This is the part of the misframe that is hardest to extinguish, because the prose feels so much like a person who knows. People who know things sound confident about what they know and hedge on what they don’t. Generation produces both registers, and which one the model produces depends on the surrounding context, not on whether the underlying claim is true. Hedging is a generated artifact. So is confidence.
Stop reading the register as a signal. The signal is the verification move, when one exists. When one doesn’t, the signal is your own judgment about the answer.
What to verify and when#
The analytical filter is one discriminator: would the model have produced that exact answer without the source in front of it? If yes, the answer is from the generation distribution and may not match the local truth. Verify it. If no, the source was load-bearing and the answer rides on the source. Verification is still possible, but the failure rate is structurally lower.

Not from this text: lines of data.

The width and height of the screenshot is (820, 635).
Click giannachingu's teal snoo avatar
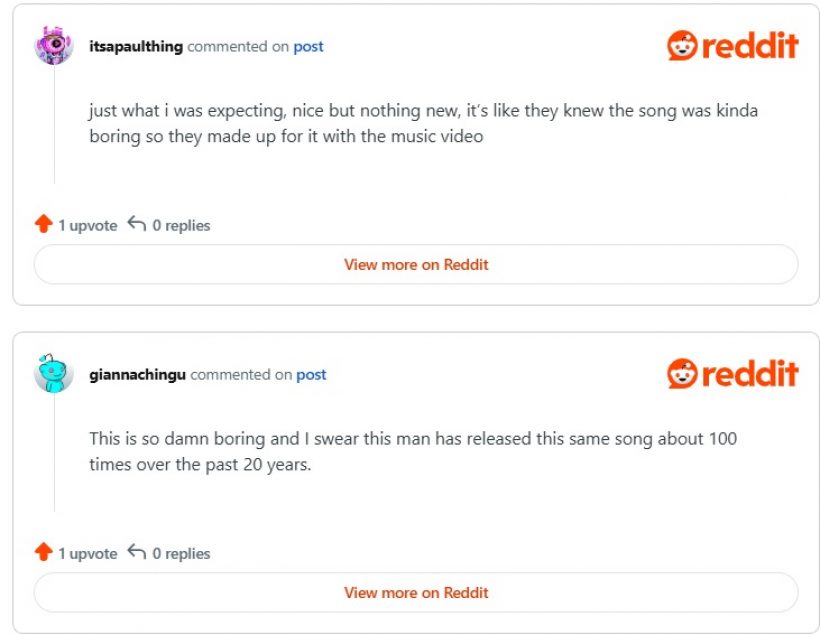(x=54, y=373)
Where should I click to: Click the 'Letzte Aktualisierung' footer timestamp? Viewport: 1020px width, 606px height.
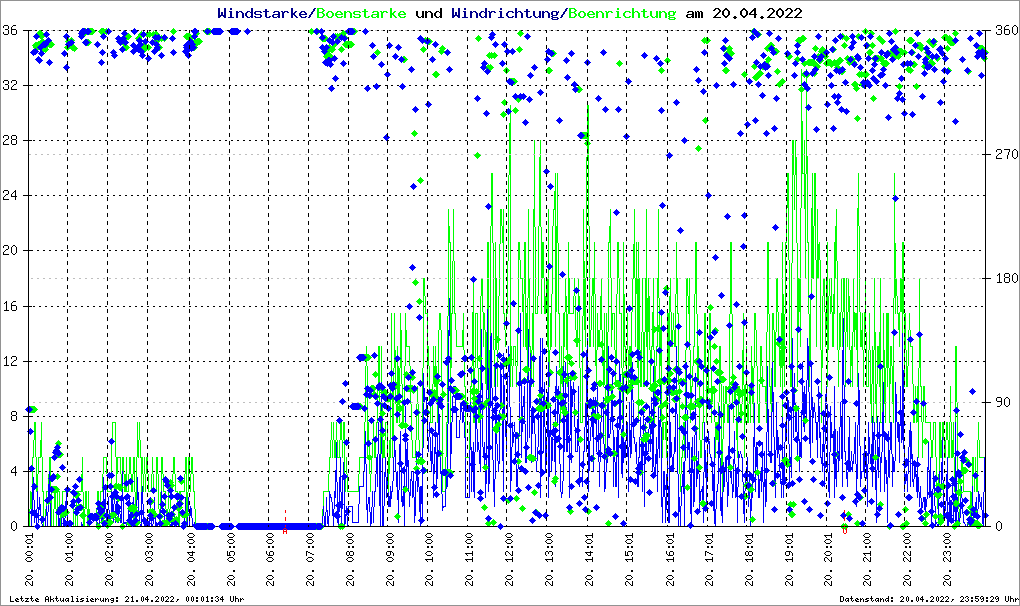(126, 599)
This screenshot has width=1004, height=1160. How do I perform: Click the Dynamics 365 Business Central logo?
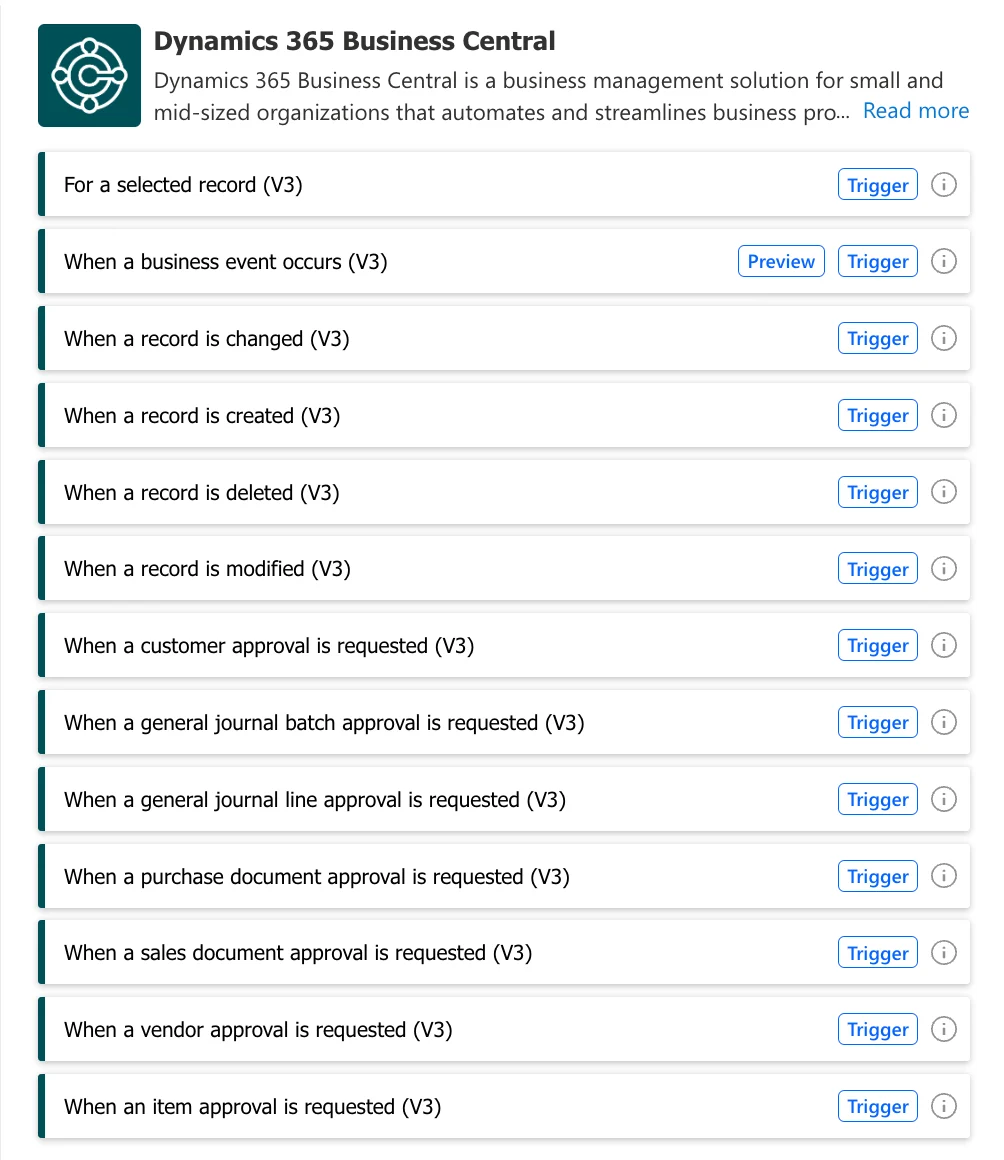(89, 75)
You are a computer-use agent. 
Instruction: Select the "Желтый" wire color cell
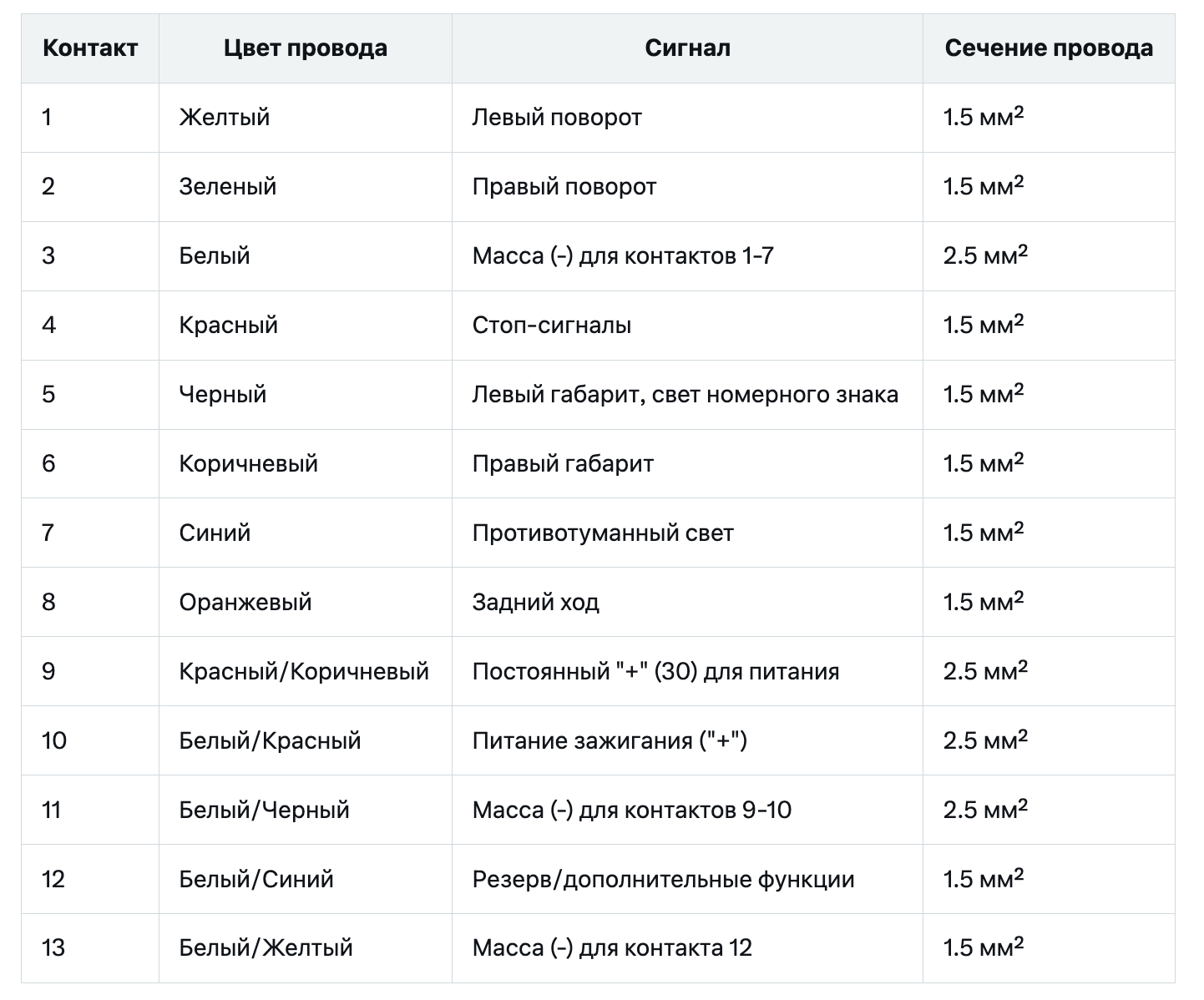click(x=306, y=118)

The discriminator fires hardest where the model’s training distribution overlaps the local situation in shape but not in content. External API signatures, configuration keys, database column names, feature toggle keys, GUID constants, internal abbreviations expanded to internal-product-shaped names. The shape is from training. The content has to come from the source.
A short pseudo-rule pair, useful at desk-level: verify when the cost of being wrong exceeds the cost of checking. Don’t verify when it doesn’t. Most outputs from the model fall into a small number of shapes that have well-defined verification moves attached to them.
Output shape Verification move
---------------------------- -----------------------------
SDK method signature Run it, or check the docs
Regex Test it against the cases
Package name or import path Try to install it, try to import it
SQL query Run it on a sample, read the plan
Algorithm explanation Trace it on a small input
URL Open it
Citation or source claim Look it up
Code that compiles The compiler is the verification
Code that runs The test is the verification
The verification move is almost always cheap. The reason developers skip these checks isn’t cost. It’s the residue of the lookup framing. If the model is doing retrieval and retrieval mostly works, you can skip the check most of the time and only verify when something feels off. If the model is generating and generation might land or might not, the check happens by default and the savings are in choosing where it doesn’t.
The shapes that are hard are the ones with no cheap verification move. Architectural rationale. Design tradeoffs. “Should I use this pattern or that pattern in this situation.” The model can produce good-sounding answers and there is no compiler, no test, no runtime check that resolves whether the answer is right. For exactly the categories where developers most want the model to think for them, the verification rule loses most of its leverage. I don’t have a clean answer for that. The honest move is to know it and stop pretending the model is doing more than it is.
The check to run on your own work#
Pick a recent session where the model produced an output you used. Not a long arc of work, just a single concrete output. The line of code, the SDK call, the configuration block, the explanation you accepted.
Ask one question of it. Did you verify it, or did you accept it because the prose sounded confident?
If you accepted it, ask the second question. What’s the verification move, and was the cost of the check actually higher than the cost of being wrong? Most developers will find the check would have taken seconds and the cost of being wrong would have shown up later as a debugging session, a bad merge, or a production incident.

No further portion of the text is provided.